National Stormwater Calculator

by | Jul 25, 2013

National Stormwater CalculatorThe EPA has launched a National Stormwater Calculator to help property owners, developers, landscapers and urban planners make better land-use decisions to protect local waterways from pollution caused by stormwater runoff.

The calculator, which is phase I of the Stormwater Calculator and Climate Assessment Tool package announced in President Obama’s Climate Action Plan, is a desktop application that estimates the annual amount of stormwater runoff from a specific site, based on local soil conditions, slope, land cover, and historical rainfall records.

Users can enter any US location and select different scenarios to learn how specific green infrastructure changes — including green roofs, rain harvesting and porous pavement — can prevent pollution. This information helps users determine how adding green infrastructure can be one of the most cost-effective ways to reduce stormwater runoff, the EPA says.

Preventing stormwater runoff, which can affect drinking water resources and local ecosystems, protects the environment and human health. Polluted stormwater runoff also adversely affects the economy — from closed beaches to decreased fishing and hunting in polluted areas.

The EPA will release an update to the Stormwater Calculator, which will include the ability to link to several future climate scenarios, by the end of the year.
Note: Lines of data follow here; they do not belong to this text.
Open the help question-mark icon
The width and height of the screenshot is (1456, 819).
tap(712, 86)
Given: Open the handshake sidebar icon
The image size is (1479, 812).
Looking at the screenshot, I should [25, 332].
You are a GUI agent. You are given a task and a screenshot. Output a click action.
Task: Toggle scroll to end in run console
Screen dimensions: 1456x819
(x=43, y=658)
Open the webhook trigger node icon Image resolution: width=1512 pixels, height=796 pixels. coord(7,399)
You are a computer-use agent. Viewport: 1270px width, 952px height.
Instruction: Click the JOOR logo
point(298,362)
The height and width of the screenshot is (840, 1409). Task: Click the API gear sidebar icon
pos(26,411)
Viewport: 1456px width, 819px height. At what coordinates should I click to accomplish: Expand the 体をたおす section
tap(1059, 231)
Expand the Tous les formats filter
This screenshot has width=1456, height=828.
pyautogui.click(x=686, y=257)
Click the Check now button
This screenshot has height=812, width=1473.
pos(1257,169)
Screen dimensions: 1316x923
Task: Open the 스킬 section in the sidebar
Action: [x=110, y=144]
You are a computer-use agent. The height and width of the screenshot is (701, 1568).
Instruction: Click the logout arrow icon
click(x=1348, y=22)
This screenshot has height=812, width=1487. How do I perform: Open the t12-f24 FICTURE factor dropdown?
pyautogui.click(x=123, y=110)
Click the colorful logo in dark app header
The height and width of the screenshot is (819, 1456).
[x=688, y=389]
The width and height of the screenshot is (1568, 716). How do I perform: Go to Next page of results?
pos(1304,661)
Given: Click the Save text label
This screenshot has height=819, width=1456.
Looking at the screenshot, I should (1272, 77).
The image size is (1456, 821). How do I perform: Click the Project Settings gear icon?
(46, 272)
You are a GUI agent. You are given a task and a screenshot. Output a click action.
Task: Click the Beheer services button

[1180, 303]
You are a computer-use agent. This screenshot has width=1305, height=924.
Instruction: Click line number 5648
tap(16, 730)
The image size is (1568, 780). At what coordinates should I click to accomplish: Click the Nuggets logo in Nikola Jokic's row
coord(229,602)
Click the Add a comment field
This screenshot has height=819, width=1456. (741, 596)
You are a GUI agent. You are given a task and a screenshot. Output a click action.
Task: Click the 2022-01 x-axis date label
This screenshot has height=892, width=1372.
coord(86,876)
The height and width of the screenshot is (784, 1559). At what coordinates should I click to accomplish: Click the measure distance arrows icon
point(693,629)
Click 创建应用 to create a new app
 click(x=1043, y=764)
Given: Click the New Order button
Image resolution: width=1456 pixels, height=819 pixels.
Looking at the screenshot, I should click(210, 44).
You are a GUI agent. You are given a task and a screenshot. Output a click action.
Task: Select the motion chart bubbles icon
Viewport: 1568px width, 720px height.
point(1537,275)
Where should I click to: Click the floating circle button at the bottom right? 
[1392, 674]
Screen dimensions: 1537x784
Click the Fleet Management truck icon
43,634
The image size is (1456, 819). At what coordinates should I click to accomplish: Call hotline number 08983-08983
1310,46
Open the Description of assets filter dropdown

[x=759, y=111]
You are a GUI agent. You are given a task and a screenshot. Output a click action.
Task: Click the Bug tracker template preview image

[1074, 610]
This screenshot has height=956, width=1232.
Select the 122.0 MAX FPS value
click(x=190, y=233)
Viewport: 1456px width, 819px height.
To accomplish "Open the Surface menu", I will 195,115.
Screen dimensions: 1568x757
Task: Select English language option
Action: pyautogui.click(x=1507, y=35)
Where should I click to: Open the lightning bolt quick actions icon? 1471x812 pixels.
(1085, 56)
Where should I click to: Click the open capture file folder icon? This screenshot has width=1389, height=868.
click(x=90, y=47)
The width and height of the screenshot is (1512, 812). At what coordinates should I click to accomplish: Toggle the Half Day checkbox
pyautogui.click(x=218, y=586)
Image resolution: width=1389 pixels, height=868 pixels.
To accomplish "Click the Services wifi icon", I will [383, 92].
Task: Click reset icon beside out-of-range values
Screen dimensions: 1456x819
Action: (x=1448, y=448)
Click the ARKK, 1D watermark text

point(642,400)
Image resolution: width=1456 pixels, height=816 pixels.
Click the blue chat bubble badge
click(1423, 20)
Climate projections indicate that heavy precipitation events are very likely to become more frequent as the climate changes, the agency says.

The European Commission in May adopted a strategy to promote green infrastructure in urban areas that it says will create new jobs, provide economic benefits and be a key step in implementing the European Union’s 2020 goals to protect biodiversity and ecosystems.

Union Carbide, a subsidiary of Dow Chemical, says it saved energy and reduced capital and operational expenses by using constructed wetlands to treat wastewater near Seadrift, Texas — one example of how companies are using green infrastructure solutions to achieve economic and environmental benefits, according to a whitepaper published last month.